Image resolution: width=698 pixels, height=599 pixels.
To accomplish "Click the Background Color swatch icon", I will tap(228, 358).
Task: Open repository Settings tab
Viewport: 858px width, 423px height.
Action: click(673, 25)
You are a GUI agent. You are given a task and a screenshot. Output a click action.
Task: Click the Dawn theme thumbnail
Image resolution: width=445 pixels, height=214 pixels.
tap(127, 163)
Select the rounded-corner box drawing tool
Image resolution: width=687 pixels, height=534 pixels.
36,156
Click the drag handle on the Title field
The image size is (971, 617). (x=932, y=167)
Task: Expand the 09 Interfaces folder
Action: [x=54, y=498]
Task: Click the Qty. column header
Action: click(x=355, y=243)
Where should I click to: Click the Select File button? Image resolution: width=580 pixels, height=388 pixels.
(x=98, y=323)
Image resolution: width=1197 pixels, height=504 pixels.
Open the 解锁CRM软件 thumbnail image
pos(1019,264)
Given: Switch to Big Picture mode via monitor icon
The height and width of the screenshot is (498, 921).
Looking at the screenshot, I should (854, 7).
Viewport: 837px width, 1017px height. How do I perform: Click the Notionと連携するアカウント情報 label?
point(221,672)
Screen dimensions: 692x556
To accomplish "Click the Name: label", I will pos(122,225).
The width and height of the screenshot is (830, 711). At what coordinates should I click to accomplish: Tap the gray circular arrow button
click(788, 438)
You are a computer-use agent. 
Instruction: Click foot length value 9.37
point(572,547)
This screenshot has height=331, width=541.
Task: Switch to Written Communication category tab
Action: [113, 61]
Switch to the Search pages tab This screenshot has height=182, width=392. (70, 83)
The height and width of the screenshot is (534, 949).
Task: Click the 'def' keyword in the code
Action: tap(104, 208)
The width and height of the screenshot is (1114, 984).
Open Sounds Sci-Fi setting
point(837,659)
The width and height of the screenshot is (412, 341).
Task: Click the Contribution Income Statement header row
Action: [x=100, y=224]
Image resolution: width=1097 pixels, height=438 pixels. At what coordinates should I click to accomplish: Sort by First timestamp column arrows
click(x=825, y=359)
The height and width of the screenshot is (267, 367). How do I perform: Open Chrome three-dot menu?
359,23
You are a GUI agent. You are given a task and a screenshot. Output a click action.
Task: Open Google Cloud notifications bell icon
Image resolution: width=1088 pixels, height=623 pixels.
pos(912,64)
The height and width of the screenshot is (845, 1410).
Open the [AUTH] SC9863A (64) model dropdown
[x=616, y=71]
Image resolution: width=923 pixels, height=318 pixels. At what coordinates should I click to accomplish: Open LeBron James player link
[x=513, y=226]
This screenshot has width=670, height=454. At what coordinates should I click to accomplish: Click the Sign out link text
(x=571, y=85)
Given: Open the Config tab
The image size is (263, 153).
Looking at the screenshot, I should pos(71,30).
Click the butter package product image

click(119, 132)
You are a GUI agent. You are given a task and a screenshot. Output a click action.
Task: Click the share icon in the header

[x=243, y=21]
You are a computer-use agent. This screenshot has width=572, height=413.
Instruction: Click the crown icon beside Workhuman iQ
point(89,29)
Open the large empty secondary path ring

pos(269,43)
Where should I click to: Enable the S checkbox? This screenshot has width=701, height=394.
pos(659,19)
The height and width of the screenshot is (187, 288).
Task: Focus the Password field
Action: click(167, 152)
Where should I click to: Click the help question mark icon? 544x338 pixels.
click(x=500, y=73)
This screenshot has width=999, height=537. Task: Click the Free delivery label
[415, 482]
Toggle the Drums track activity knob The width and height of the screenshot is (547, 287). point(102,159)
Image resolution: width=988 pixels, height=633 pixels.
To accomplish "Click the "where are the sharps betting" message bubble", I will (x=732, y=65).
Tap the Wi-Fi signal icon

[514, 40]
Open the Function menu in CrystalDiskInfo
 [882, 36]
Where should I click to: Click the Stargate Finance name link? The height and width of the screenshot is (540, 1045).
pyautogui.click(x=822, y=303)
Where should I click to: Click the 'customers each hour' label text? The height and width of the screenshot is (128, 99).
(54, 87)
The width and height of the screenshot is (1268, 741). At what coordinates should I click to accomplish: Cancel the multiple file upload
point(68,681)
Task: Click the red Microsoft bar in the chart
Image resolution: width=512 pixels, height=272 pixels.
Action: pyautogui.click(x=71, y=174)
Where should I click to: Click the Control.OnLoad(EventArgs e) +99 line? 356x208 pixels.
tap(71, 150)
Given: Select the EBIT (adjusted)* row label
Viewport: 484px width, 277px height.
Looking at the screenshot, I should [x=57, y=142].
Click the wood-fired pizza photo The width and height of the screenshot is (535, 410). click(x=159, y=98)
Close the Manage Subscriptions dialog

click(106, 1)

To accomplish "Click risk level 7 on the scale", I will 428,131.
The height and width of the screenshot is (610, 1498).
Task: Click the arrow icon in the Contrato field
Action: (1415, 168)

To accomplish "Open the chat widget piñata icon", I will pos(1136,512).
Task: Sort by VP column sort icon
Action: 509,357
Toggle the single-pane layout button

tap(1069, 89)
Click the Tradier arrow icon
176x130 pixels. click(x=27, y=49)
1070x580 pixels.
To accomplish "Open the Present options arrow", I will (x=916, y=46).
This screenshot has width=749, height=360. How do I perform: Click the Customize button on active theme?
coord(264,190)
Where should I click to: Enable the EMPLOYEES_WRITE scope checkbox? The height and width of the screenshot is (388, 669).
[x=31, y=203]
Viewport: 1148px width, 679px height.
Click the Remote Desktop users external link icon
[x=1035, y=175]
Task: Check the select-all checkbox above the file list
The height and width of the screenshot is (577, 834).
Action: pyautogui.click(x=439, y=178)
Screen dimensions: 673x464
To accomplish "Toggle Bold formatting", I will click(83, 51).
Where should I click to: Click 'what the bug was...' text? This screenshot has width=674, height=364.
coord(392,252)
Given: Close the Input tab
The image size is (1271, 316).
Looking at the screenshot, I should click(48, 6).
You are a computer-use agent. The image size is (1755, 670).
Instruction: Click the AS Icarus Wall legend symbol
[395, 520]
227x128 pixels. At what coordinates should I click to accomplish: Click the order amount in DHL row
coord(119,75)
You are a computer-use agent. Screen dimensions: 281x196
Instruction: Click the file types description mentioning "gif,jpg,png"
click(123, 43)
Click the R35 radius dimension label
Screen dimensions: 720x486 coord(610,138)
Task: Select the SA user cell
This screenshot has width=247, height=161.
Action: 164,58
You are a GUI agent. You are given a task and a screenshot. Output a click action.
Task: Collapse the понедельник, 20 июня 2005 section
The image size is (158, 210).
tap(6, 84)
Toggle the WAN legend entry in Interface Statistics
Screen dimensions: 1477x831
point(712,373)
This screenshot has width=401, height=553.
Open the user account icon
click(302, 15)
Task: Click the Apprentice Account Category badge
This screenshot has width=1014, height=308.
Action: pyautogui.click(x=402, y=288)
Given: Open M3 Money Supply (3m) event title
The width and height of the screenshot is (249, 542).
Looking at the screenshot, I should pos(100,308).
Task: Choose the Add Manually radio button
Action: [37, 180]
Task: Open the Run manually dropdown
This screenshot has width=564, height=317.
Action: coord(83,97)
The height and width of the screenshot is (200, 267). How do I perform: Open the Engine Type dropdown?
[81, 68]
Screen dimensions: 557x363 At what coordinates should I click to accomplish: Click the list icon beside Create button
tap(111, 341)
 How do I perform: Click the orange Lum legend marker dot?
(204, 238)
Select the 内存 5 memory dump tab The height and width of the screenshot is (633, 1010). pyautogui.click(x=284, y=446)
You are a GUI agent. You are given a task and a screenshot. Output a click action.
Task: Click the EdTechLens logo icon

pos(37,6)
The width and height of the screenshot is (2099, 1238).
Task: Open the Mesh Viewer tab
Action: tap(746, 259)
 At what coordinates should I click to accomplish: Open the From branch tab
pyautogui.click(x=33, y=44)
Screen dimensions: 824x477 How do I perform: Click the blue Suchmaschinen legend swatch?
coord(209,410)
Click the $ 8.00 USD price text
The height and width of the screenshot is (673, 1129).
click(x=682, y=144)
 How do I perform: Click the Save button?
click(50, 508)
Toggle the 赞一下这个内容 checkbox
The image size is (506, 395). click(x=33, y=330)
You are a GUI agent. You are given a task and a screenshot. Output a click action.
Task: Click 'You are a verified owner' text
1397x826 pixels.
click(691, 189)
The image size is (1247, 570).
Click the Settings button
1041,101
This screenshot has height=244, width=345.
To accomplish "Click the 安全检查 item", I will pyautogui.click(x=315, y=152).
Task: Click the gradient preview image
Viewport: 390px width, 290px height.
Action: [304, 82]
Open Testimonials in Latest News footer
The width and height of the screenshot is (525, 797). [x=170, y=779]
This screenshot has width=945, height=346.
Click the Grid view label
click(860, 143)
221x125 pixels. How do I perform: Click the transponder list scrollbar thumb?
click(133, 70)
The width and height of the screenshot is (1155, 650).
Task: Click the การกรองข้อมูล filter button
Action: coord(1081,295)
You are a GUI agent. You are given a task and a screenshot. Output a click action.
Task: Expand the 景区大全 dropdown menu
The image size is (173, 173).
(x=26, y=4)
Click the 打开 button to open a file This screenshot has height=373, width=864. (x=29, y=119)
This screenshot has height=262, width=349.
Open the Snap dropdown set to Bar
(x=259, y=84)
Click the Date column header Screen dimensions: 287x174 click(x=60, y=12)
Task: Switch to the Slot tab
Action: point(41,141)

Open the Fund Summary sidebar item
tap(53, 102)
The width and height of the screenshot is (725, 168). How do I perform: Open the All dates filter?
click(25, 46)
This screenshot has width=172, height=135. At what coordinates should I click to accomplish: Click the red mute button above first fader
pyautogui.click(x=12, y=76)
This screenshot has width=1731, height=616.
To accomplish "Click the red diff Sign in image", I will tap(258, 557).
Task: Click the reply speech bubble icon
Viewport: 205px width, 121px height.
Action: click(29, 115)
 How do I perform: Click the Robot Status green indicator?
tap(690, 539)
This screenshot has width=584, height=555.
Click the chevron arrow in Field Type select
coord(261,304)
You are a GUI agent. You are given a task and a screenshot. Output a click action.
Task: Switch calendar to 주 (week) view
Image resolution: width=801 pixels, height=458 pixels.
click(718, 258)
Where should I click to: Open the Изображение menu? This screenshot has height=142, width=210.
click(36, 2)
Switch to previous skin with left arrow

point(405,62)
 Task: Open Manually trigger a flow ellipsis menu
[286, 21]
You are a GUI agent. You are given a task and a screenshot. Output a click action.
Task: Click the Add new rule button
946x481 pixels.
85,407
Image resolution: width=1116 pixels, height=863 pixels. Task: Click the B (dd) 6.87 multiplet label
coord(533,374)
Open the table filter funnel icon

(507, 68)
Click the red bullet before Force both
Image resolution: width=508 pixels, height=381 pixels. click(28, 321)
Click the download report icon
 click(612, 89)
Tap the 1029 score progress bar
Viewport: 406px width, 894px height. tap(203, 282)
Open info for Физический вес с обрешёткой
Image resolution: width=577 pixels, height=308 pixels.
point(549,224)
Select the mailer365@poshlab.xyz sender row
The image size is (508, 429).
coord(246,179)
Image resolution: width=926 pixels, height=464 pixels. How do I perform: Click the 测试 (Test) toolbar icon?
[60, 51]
______
Only the lines from the one with "Image resolution: width=1116" through the end of the data belong in the answer, each reproduced exactly.

Your solution:
Image resolution: width=1116 pixels, height=863 pixels. Task: Click the B (dd) 6.87 multiplet label
coord(533,374)
Open the table filter funnel icon

(507, 68)
Click the red bullet before Force both
Image resolution: width=508 pixels, height=381 pixels. click(28, 321)
Click the download report icon
 click(612, 89)
Tap the 1029 score progress bar
Viewport: 406px width, 894px height. tap(203, 282)
Open info for Физический вес с обрешёткой
Image resolution: width=577 pixels, height=308 pixels.
point(549,224)
Select the mailer365@poshlab.xyz sender row
The image size is (508, 429).
coord(246,179)
Image resolution: width=926 pixels, height=464 pixels. How do I perform: Click the 测试 (Test) toolbar icon?
[60, 51]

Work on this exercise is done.